You acknowledge and agree that the Retirement Benefits provided in this Letter are not otherwise due or owing to you under any Akamai employment agreement (oral or written) or Akamai policy or practice, and that the Retirement Benefits to be provided to you are not intended to, and shall not constitute, a severance plan, and shall confer no benefit on anyone other than the parties hereto.
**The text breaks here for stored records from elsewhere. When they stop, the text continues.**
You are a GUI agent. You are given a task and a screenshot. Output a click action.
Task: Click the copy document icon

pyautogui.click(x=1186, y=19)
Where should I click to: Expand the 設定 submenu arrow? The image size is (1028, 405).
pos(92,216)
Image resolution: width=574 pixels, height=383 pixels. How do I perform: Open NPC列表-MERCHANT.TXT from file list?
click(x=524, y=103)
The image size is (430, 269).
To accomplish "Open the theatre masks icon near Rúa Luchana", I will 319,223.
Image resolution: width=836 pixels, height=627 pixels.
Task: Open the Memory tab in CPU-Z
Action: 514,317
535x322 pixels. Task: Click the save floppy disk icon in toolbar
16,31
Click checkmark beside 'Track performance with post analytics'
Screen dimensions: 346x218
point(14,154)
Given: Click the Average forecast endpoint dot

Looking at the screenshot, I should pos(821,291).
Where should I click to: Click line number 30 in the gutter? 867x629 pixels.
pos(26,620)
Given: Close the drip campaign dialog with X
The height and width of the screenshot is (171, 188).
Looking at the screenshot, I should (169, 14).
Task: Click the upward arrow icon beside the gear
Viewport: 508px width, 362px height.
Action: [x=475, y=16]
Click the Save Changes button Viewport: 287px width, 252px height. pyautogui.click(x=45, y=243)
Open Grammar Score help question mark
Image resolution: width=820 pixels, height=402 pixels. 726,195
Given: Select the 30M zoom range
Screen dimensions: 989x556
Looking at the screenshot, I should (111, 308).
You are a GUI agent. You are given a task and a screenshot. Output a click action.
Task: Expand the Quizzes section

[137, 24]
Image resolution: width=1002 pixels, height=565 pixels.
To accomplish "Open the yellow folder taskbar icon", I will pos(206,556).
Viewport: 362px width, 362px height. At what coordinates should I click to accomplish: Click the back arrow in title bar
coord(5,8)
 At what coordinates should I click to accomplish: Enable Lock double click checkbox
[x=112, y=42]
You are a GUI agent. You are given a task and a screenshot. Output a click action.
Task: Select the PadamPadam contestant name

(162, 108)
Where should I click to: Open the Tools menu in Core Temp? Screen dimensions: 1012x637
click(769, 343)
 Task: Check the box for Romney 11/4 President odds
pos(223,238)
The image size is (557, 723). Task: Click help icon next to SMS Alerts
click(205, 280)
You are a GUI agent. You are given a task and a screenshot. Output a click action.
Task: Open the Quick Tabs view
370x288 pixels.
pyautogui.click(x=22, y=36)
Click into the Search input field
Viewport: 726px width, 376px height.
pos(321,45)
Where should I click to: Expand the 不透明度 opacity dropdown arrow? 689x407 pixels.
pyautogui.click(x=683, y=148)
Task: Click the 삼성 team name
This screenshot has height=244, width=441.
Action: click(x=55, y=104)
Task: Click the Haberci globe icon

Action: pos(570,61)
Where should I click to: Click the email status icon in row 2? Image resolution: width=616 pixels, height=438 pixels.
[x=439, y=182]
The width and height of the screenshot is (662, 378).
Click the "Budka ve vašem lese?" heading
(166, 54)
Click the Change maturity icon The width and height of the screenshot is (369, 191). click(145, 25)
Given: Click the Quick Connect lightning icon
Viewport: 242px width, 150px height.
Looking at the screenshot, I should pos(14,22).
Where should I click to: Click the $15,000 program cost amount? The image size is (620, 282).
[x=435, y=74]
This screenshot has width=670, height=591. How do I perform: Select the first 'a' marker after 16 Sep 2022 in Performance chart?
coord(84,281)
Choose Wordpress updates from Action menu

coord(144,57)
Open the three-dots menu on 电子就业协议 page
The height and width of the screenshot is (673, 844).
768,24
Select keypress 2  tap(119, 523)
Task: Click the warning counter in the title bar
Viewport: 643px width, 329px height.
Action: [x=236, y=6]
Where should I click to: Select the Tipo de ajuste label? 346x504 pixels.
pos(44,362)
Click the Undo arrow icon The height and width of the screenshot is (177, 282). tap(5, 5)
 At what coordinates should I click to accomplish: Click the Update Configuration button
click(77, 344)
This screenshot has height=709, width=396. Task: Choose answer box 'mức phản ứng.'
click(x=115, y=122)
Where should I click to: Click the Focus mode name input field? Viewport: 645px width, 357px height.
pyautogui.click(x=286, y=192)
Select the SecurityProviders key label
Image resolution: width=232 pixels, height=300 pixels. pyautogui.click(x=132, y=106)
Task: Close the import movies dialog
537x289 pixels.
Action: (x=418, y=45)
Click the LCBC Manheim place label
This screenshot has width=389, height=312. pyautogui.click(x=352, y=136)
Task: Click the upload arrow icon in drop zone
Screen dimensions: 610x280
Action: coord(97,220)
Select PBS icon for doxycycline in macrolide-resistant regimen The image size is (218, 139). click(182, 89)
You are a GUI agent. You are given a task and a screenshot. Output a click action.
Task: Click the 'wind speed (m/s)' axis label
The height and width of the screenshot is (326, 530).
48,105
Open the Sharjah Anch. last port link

You further acknowledge that except for (i) the specific financial consideration set forth in this Letter, (ii) payment of accrued and unused vacation time earned through the Separation Date, (iii) payment of bonuses, if any, earned for fiscal year 2005, and (iv) expense reimbursement for previously submitted expenses in accordance with Akamai's expense reimbursement policies, you are not and shall not in the future be entitled to any other compensation including, without limitation, other wages, commissions, bonuses, vacation pay, holiday pay, or any other form of compensation or benefit.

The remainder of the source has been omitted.